La deficiencia de hierro, incluida la  anemia, constituye la deficiencia nutricional más frecuente y más grave a nivel mundial. Ocurre tanto en países en vías de desarrollo como industrializados.

Las adolescentes, las embarazadas y los niños y niñas menores de 2 años, son grupos de alto riesgo de padecer deficiencia de hierro y anemia.

Se  estima que en países en vías de desarrollo la mayoría de las mujeres en edad fértil tienen reservas insuficientes de hierro y  casi la mitad de las mujeres embarazadas  padecen anemia. Aún en los países industrializados, los depósitos de hierro en el organismo de la mayoría de las mujeres embarazadas son insuficientes.
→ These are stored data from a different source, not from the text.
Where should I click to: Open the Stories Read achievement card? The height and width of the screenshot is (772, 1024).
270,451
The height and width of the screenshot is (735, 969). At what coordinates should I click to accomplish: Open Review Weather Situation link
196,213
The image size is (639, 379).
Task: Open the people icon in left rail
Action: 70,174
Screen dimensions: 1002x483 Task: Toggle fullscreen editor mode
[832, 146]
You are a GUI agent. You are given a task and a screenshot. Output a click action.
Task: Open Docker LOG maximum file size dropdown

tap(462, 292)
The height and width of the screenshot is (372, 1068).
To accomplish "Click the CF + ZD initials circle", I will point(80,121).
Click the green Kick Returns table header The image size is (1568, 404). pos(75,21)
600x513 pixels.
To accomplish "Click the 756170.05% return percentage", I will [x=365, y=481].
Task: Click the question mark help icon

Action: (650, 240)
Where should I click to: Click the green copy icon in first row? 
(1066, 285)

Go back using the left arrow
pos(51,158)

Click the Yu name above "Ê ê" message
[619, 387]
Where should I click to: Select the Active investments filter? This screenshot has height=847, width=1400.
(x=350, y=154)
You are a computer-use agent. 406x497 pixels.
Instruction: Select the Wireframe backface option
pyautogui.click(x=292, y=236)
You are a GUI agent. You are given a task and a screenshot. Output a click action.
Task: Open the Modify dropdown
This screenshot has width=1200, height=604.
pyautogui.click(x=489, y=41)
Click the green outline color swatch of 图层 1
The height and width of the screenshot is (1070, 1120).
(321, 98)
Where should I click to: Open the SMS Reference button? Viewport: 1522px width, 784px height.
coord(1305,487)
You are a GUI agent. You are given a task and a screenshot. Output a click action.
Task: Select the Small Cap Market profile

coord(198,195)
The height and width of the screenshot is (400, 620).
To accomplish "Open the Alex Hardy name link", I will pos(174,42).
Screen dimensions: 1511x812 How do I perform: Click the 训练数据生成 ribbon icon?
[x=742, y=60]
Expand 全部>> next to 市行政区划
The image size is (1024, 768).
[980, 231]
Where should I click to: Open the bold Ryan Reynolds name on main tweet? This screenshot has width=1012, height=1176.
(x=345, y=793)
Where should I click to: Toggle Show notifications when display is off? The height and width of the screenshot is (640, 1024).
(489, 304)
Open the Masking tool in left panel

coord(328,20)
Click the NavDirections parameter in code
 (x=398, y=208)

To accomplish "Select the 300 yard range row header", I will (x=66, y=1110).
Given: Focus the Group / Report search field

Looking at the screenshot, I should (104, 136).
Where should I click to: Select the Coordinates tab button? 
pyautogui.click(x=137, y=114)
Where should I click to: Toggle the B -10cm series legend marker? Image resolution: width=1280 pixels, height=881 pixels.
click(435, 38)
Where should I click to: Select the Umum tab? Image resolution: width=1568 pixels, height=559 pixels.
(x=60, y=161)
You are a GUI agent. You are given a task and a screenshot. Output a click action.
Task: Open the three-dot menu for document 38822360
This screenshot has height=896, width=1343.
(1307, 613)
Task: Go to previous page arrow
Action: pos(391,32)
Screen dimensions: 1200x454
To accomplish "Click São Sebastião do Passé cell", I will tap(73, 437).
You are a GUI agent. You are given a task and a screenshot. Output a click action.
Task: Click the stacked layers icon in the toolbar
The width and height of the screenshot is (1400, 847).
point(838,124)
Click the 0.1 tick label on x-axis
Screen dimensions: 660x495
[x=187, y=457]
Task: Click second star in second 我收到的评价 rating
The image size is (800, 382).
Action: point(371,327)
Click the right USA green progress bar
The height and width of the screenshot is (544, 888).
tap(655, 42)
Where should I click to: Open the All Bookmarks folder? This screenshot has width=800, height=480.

La anemia es un problema multifactorial, donde interactúan una serie de factores que se presentan en diferentes etapas de la vida del individuo y cuyos efectos permanecen en todo el ciclo de la vida.

Entre los principales factores asociados al desarrollo de anemia por deficiencia de hierro se destacan: depósitos deficientes de hierro al inicio del embarazo y  aporte insuficiente durante la gestación,  bajo peso al nacer,  ligadura precoz del cordón umbilical, corta duración de la práctica de lactancia materna exclusiva e introducción precoz de leche de vaca fluida,  dietas con baja biodisponibilidad de hierro, e  introducción tardía de carne en la dieta.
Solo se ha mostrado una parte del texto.